Problem details
The task calls for the line containing "You are a computer-use" and all later lines, through the end of the entries below, to be set down exactly and without pictures.

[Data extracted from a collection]
--

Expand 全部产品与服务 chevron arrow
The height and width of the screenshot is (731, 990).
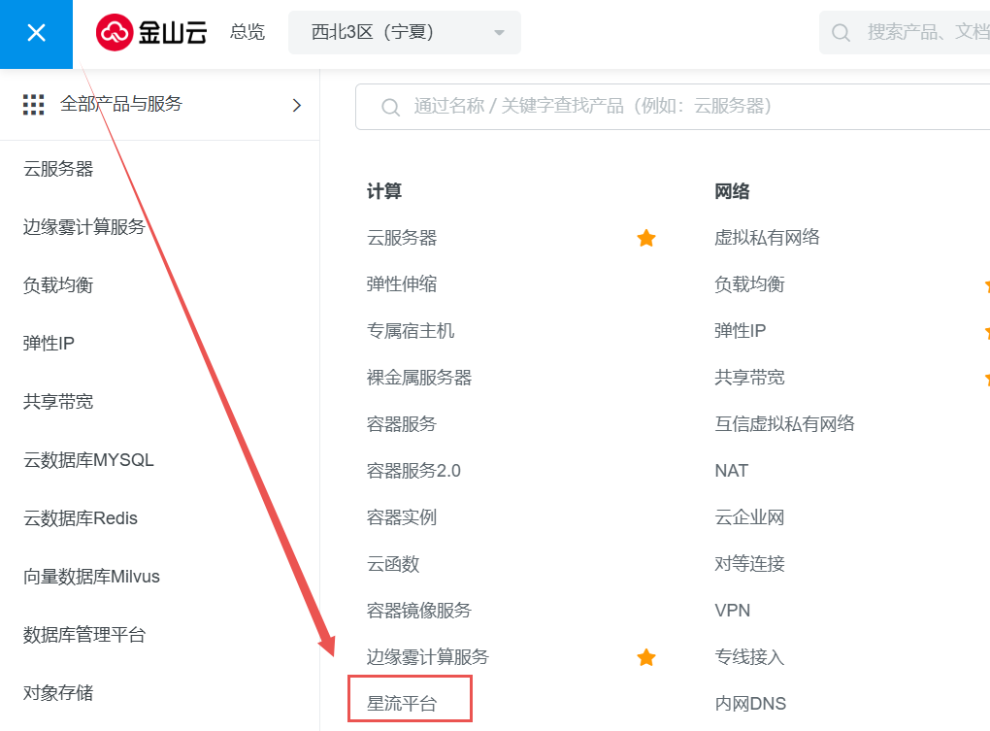coord(297,105)
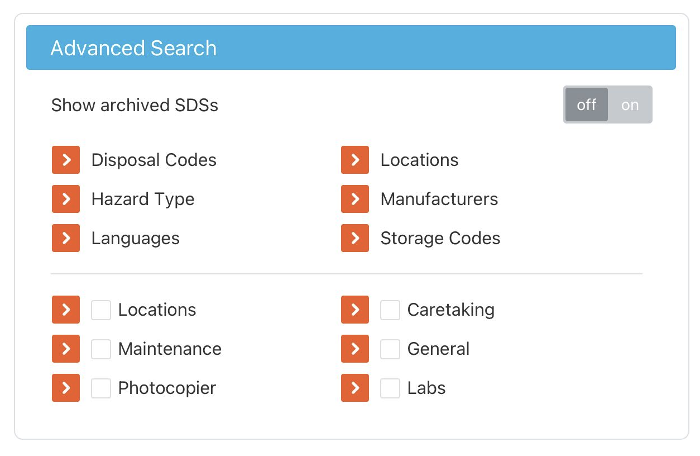Open the Maintenance category expander

pos(65,349)

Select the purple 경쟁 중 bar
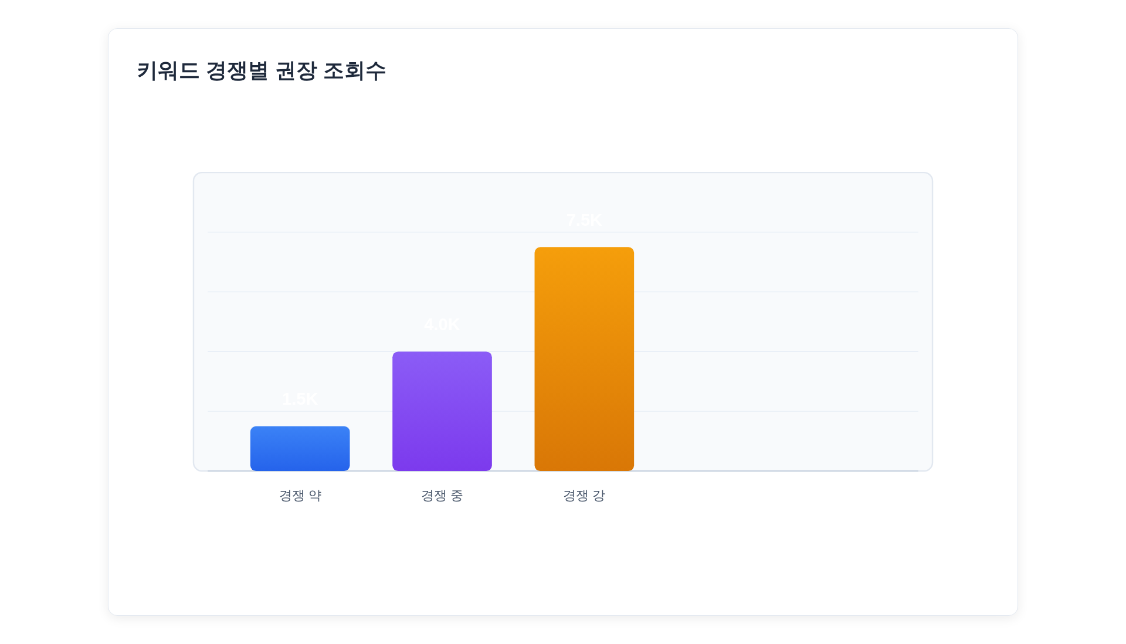(442, 411)
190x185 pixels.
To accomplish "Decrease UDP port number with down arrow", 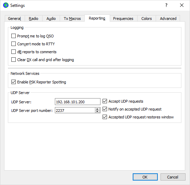I will pos(97,112).
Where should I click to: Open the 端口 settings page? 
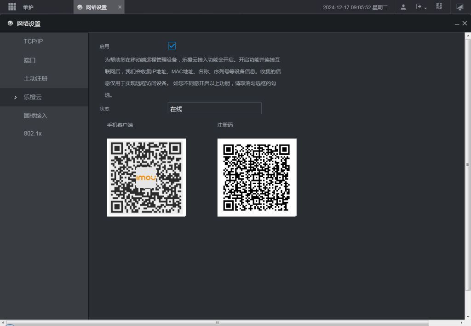[30, 60]
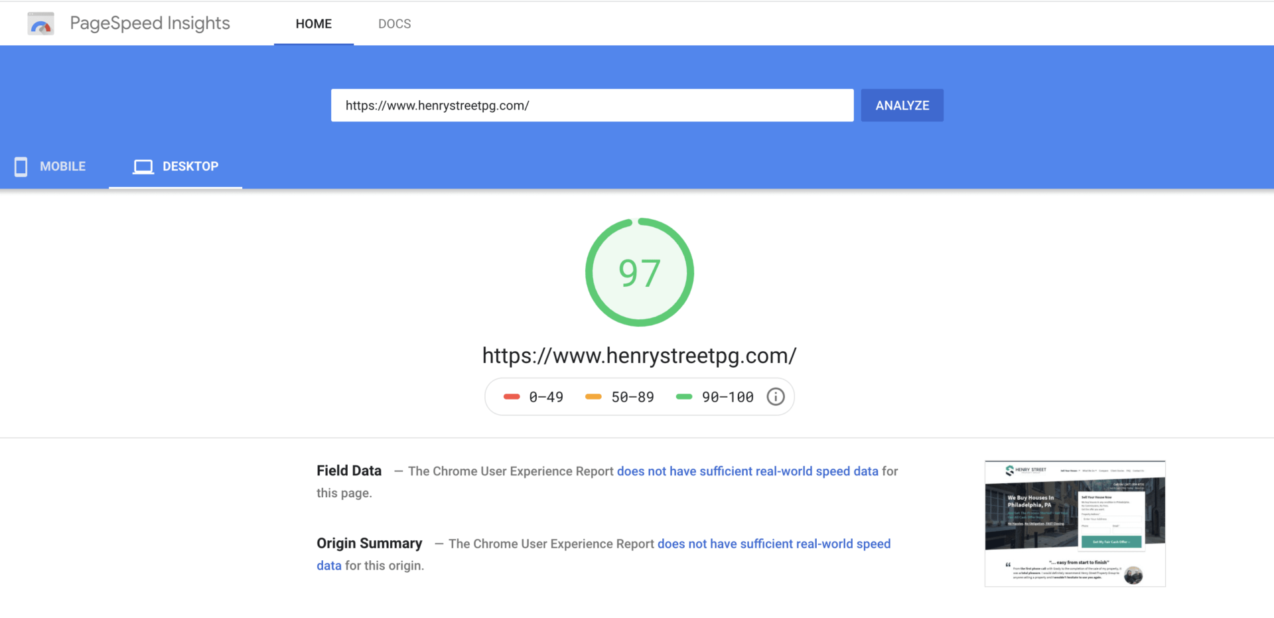Click the PageSpeed Insights title text
Screen dimensions: 1274x618
click(x=150, y=24)
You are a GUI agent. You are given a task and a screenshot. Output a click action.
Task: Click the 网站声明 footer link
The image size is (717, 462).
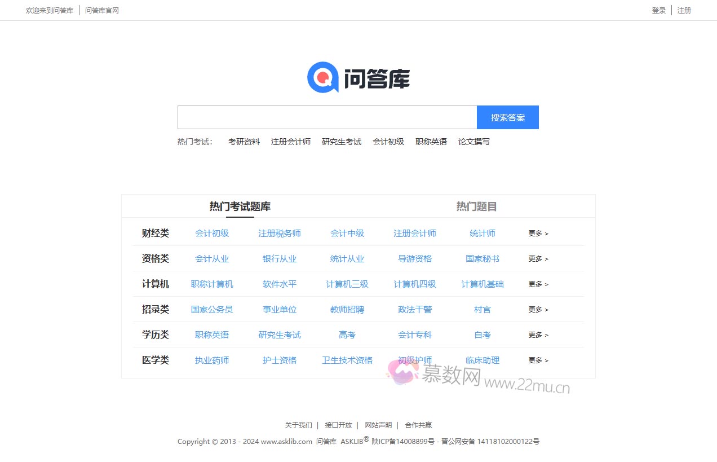(x=379, y=425)
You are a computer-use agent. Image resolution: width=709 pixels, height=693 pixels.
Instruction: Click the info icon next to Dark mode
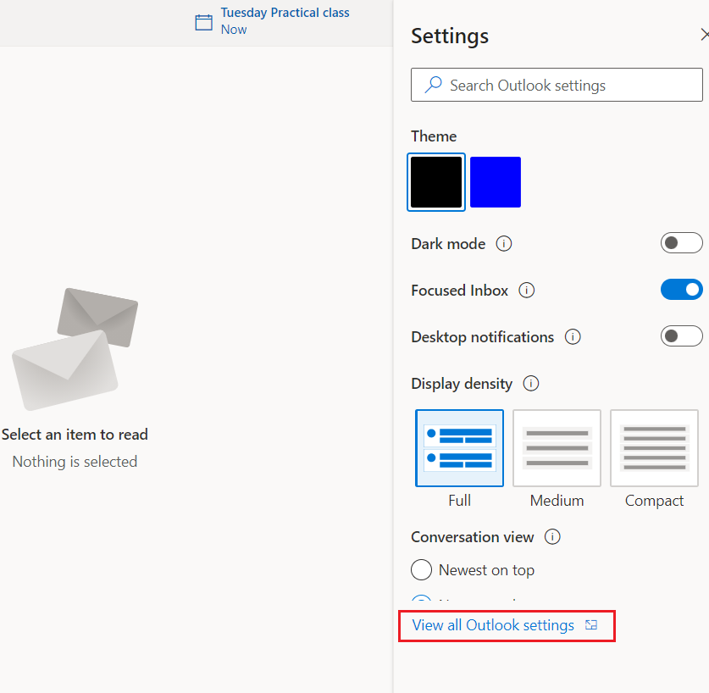[x=504, y=244]
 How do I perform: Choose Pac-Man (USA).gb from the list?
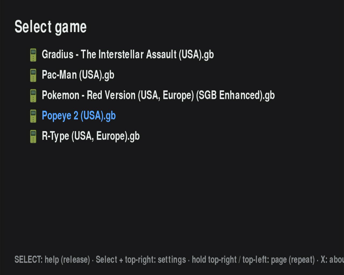tap(78, 75)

--

Reply to the task
You are a computer-use agent. Image resolution: width=709 pixels, height=693 pixels.
Instruction: Click the info icon next to Dark mode
[x=504, y=244]
 How do I perform: Choose Pac-Man (USA).gb from the list?
tap(78, 75)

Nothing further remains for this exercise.